La contesa legale è solo ai primi passi, e ci vorranno probabilmente anni per venirne a capo con una sentenza definitiva e i possibili appelli. Ma le premesse sono tutt’altro che favorevoli ad Apple. Innanzitutto le dichiarazioni di Margrethe Vestager, Commissario europeo per la concorrenza, sono state abbastanza esplicite, pur con tutte le cautele del caso: “Le app mobile hanno cambiato radicalmente il modo in cui accediamo ai contenuti. Apple ha imposto delle regole per la distribuzione di app agli utenti di iPhone e iPad, e sembra che abbia ottenuto il ruolo di controllore quando si tratta di distribuzione di app e contenuti. Dobbiamo assicurarci che le regole di Apple non distorcano la concorrenza nei mercati dove Apple compete con altri sviluppatori di app, per esempio con il suo servizio di streaming musicale Apple Music o con Apple Books.
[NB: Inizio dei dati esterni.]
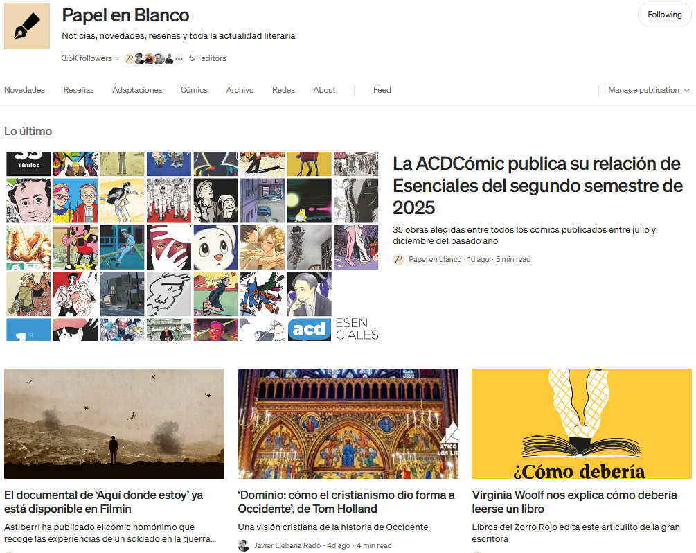Viewport: 696px width, 553px height.
Task: Open the Redes tab
Action: 283,90
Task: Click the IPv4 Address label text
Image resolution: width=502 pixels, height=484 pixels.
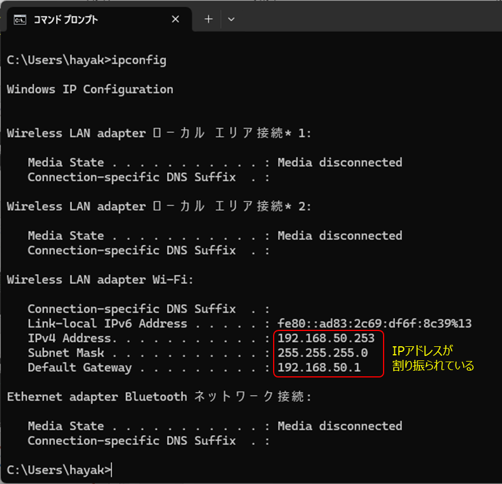Action: click(x=69, y=338)
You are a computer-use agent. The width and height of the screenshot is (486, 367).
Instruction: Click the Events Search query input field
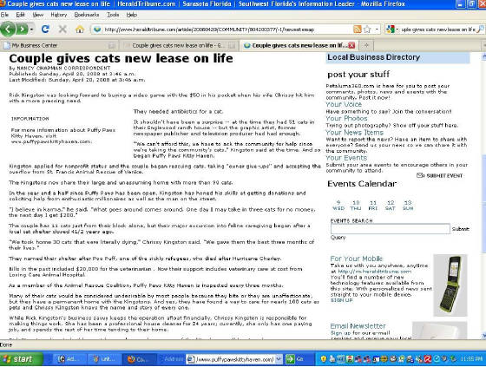391,229
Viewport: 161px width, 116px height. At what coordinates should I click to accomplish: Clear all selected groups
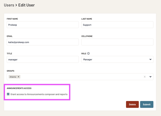145,77
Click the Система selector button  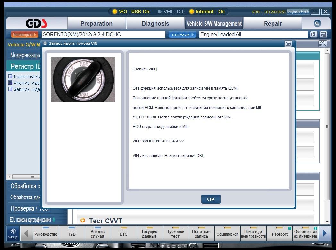coord(182,35)
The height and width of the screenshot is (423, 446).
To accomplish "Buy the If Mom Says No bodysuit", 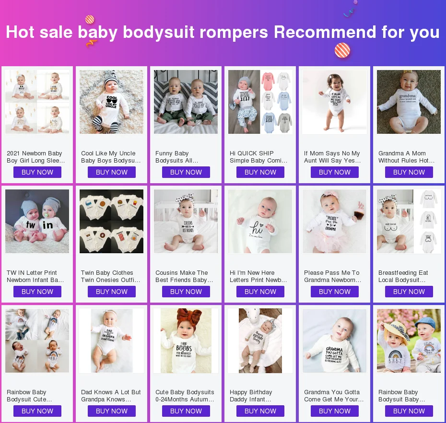I will [335, 172].
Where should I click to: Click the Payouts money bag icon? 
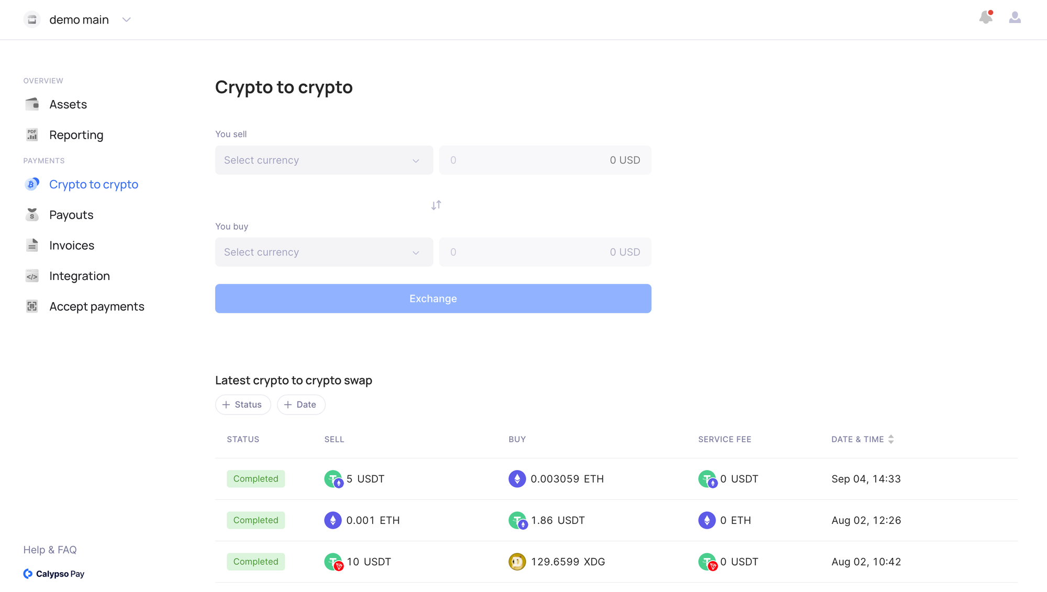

Ho perciò deciso di approfondire le regole dell’App Store e la loro conformità alle regole di competizione europee”.
E che non si tratti solo di una minaccia lo dimostra, ad esempio, il caso Microsoft-Internet Explorer, sanzionata nel 2014 con una multa di 561 milioni di euro per non aver rispettato i patti sanciti nel 2009. Anche in quel caso, l’azienda di Redmond era stata accusata di abuso di posizione dominante sul mercato, per non aver dato agli utenti la possibilità di scegliere browser alternativi a Internet Explorer, inserito di default all’interno del sistema operativo Windows 7, e aveva accettato di integrare una schermata di avvio che consentiva di scaricare browser diversi da Explorer. Ma nel 2012, in occasione di una patch, questa schermata era sparita: di qui la multa. E Microsoft non aveva mai impedito il download dei browser alternativi, si era limitata a ignorarli. Analoga, per importo della sanzione e le motivazioni, anche la vicenda, protagonista sempre Microsoft, che aveva visto il software Media Center nel mirino dei Commissari.
Per dare un’idea della lunghezza di questa procedure di infrazioni alle norme della concorrenza, già nel 2011 erano emerse le prime attenzioni delle authority belga e francese per l’allora nuovo servizio di abbonamenti di Apple per l’acquisto di riviste, giornali video e musica sul proprio App Store: ci si chiedeva allora se fosse lecito, senza che questo configurasse un abuso di posizione dominante, che Apple trattenesse per sé il 30% di tutte le transazioni passate obbligatoriamente attraverso la sua piattaforma e se questa pratica non fosse anticoncorrenziale.
A distanza di dieci anni non si è avanzati di un passo sul tema specifico, ma in questi anni la Commissione Europea ha acquisito esperienza e potere. Oggi l’eventuale sanzione per comportamento anticompetitivo di Apple potrebbe arrivare al 10% del suo fatturato annuo, ossia fino a 27 miliardi di dollari se si considerano i numeri del 2020. E, cosa forse ancora più preoccupante dell’importo della multa, Apple potrebbe dover apportare modifiche al proprio modello di business.
Dopo le multe a Google, per abuso di posizione dominante, di 4,34 miliardi, e per violazione delle norme antitrust di 1,49 miliardi – condanne peraltro appellate di fronte alla Corte di Giustizia Europea – è dunque venuto il turno dell’azienda di Cupertino, prima al mondo per capitalizzazione borsistica, di essere sottoposta alle occhiute indagini della Commissione?